Start of SUPPLIED MATERIAL
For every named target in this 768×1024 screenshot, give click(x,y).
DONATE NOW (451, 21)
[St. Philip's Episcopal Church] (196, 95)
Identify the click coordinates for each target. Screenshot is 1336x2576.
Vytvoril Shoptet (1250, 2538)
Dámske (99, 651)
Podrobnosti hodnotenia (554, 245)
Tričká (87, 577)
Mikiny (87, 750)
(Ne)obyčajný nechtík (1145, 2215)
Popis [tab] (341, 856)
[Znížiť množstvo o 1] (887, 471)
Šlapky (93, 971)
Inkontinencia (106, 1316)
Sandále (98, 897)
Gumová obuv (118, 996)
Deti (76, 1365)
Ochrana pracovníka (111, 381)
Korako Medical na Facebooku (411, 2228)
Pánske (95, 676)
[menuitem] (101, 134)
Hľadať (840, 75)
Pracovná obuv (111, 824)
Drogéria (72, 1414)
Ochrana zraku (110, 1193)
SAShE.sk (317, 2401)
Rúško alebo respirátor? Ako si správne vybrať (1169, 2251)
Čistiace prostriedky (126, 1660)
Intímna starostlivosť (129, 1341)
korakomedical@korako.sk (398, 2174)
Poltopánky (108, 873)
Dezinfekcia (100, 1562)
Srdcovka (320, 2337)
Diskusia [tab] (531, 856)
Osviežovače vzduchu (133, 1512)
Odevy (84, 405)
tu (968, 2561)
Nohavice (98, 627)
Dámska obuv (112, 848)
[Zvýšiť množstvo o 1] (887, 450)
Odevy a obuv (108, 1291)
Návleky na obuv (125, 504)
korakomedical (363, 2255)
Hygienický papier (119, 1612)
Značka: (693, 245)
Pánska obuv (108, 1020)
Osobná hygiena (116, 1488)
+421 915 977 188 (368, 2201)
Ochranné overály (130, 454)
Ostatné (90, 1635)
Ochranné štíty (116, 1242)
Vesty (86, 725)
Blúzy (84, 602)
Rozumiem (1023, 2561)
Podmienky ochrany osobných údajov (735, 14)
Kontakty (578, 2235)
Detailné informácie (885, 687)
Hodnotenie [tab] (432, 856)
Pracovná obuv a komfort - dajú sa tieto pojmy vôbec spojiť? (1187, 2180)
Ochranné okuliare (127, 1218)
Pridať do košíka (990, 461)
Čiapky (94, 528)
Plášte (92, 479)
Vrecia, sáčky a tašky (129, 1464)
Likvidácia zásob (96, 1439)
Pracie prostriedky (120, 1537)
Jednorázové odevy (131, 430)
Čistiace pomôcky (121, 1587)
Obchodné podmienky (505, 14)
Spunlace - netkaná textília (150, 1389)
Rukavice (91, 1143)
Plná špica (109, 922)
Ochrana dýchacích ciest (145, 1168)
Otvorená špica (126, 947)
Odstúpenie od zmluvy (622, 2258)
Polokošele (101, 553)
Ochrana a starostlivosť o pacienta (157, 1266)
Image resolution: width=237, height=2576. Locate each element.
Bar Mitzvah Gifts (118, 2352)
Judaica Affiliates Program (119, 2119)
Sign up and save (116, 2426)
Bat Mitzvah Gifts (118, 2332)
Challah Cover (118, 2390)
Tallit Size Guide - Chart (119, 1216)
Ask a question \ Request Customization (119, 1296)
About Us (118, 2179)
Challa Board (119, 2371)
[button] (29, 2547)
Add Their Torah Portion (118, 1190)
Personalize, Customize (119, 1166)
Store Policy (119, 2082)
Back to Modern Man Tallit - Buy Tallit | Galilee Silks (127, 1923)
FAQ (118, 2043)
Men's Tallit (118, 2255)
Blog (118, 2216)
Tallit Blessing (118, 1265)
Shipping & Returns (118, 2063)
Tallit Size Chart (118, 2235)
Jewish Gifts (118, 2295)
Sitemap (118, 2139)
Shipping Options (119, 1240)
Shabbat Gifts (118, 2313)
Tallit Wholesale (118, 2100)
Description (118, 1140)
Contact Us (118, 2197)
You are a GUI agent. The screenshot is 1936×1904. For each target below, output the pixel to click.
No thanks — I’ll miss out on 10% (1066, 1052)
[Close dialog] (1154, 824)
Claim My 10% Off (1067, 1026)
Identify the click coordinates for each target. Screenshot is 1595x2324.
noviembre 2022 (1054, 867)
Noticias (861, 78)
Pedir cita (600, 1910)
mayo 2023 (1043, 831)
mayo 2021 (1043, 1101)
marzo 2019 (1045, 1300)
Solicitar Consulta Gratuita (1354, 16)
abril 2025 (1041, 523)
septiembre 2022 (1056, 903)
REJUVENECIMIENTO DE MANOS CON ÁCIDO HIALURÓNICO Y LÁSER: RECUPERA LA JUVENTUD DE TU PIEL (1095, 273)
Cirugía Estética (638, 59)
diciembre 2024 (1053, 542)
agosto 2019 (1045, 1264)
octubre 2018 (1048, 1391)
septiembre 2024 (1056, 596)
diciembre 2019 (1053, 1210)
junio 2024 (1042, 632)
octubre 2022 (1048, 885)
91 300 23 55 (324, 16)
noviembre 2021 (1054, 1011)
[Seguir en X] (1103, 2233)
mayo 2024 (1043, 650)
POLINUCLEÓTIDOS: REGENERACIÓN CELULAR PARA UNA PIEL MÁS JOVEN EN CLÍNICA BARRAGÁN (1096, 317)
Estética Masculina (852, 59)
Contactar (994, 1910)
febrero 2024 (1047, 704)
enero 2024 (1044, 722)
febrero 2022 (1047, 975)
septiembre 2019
End of SUPPLIED MATERIAL
▸ EXERCISE DETAILS
Please repeat each line above exactly.

▸ THE COMPLETED TASK
For every named target in this 768×1024 screenshot, give click(x,y).
DONATE NOW (451, 21)
[St. Philip's Episcopal Church] (196, 95)
Identify the click coordinates for each target. Screenshot is 1336x2576.
Vytvoril Shoptet (1250, 2538)
Dámske (99, 651)
Podrobnosti hodnotenia (554, 245)
Tričká (87, 577)
Mikiny (87, 750)
(Ne)obyčajný nechtík (1145, 2215)
Popis [tab] (341, 856)
[Znížiť množstvo o 1] (887, 471)
Šlapky (93, 971)
Inkontinencia (106, 1316)
Sandále (98, 897)
Gumová obuv (118, 996)
Deti (76, 1365)
Ochrana pracovníka (111, 381)
Korako Medical na Facebooku (411, 2228)
Pánske (95, 676)
[menuitem] (101, 134)
Hľadať (840, 75)
Pracovná obuv (111, 824)
Drogéria (72, 1414)
Ochrana zraku (110, 1193)
SAShE.sk (317, 2401)
Rúško alebo respirátor? Ako si správne vybrať (1169, 2251)
Čistiace prostriedky (126, 1660)
Intímna starostlivosť (129, 1341)
korakomedical@korako.sk (398, 2174)
Poltopánky (108, 873)
Dezinfekcia (100, 1562)
Srdcovka (320, 2337)
Diskusia [tab] (531, 856)
Osviežovače vzduchu (133, 1512)
Odevy (84, 405)
tu (968, 2561)
Nohavice (98, 627)
Dámska obuv (112, 848)
[Zvýšiť množstvo o 1] (887, 450)
Odevy a obuv (108, 1291)
Návleky na obuv (125, 504)
korakomedical (363, 2255)
Hygienický papier (119, 1612)
Značka: (693, 245)
Pánska obuv (108, 1020)
Osobná hygiena (116, 1488)
+421 915 977 188 (368, 2201)
Ochranné overály (130, 454)
Ostatné (90, 1635)
Ochranné štíty (116, 1242)
Vesty (86, 725)
Blúzy (84, 602)
Rozumiem (1023, 2561)
Podmienky ochrany osobných údajov (735, 14)
Kontakty (578, 2235)
Detailné informácie (885, 687)
Hodnotenie [tab] (432, 856)
Pracovná obuv a komfort - dajú sa tieto pojmy vôbec spojiť? (1187, 2180)
Ochranné okuliare (127, 1218)
Pridať do košíka (990, 461)
Čiapky (94, 528)
Plášte (92, 479)
Vrecia, sáčky a tašky (129, 1464)
Likvidácia zásob (96, 1439)
Pracie prostriedky (120, 1537)
Jednorázové odevy (131, 430)
Čistiace pomôcky (121, 1587)
Obchodné podmienky (505, 14)
Spunlace - netkaná textília (150, 1389)
Rukavice (91, 1143)
Plná špica (109, 922)
Ochrana dýchacích ciest (145, 1168)
Otvorená špica (126, 947)
Odstúpenie od zmluvy (622, 2258)
Polokošele (101, 553)
Ochrana a starostlivosť o pacienta (157, 1266)
Image resolution: width=237, height=2576. Locate each element.
Bar Mitzvah Gifts (118, 2352)
Judaica Affiliates Program (119, 2119)
Sign up and save (116, 2426)
Bat Mitzvah Gifts (118, 2332)
Challah Cover (118, 2390)
Tallit Size Guide - Chart (119, 1216)
Ask a question \ Request Customization (119, 1296)
About Us (118, 2179)
Challa Board (119, 2371)
[button] (29, 2547)
Add Their Torah Portion (118, 1190)
Personalize, Customize (119, 1166)
Store Policy (119, 2082)
Back to Modern Man Tallit - Buy Tallit | Galilee Silks (127, 1923)
FAQ (118, 2043)
Men's Tallit (118, 2255)
Blog (118, 2216)
Tallit Blessing (118, 1265)
Shipping & Returns (118, 2063)
Tallit Size Chart (118, 2235)
Jewish Gifts (118, 2295)
Sitemap (118, 2139)
Shipping Options (119, 1240)
Shabbat Gifts (118, 2313)
Tallit Wholesale (118, 2100)
Description (118, 1140)
Contact Us (118, 2197)
You are a GUI agent. The screenshot is 1936×1904. For each target below, output the pixel to click.
No thanks — I’ll miss out on 10% (1066, 1052)
[Close dialog] (1154, 824)
Claim My 10% Off (1067, 1026)
Identify the click coordinates for each target. Screenshot is 1595x2324.
noviembre 2022 (1054, 867)
Noticias (861, 78)
Pedir cita (600, 1910)
mayo 2023 (1043, 831)
mayo 2021 (1043, 1101)
marzo 2019 (1045, 1300)
Solicitar Consulta Gratuita (1354, 16)
abril 2025 (1041, 523)
septiembre 2022 (1056, 903)
REJUVENECIMIENTO DE MANOS CON ÁCIDO HIALURÓNICO Y LÁSER: RECUPERA LA JUVENTUD DE TU PIEL (1095, 273)
Cirugía Estética (638, 59)
diciembre 2024 (1053, 542)
agosto 2019 (1045, 1264)
octubre 2018 (1048, 1391)
septiembre 2024 (1056, 596)
diciembre 2019 (1053, 1210)
junio 2024 (1042, 632)
octubre 2022 (1048, 885)
91 300 23 55 (324, 16)
noviembre 2021 (1054, 1011)
[Seguir en X] (1103, 2233)
mayo 2024 (1043, 650)
POLINUCLEÓTIDOS: REGENERACIÓN CELULAR PARA UNA PIEL MÁS JOVEN EN CLÍNICA BARRAGÁN (1096, 317)
Estética Masculina (852, 59)
Contactar (994, 1910)
febrero 2024 (1047, 704)
enero 2024 (1044, 722)
febrero 2022 (1047, 975)
septiembre 2019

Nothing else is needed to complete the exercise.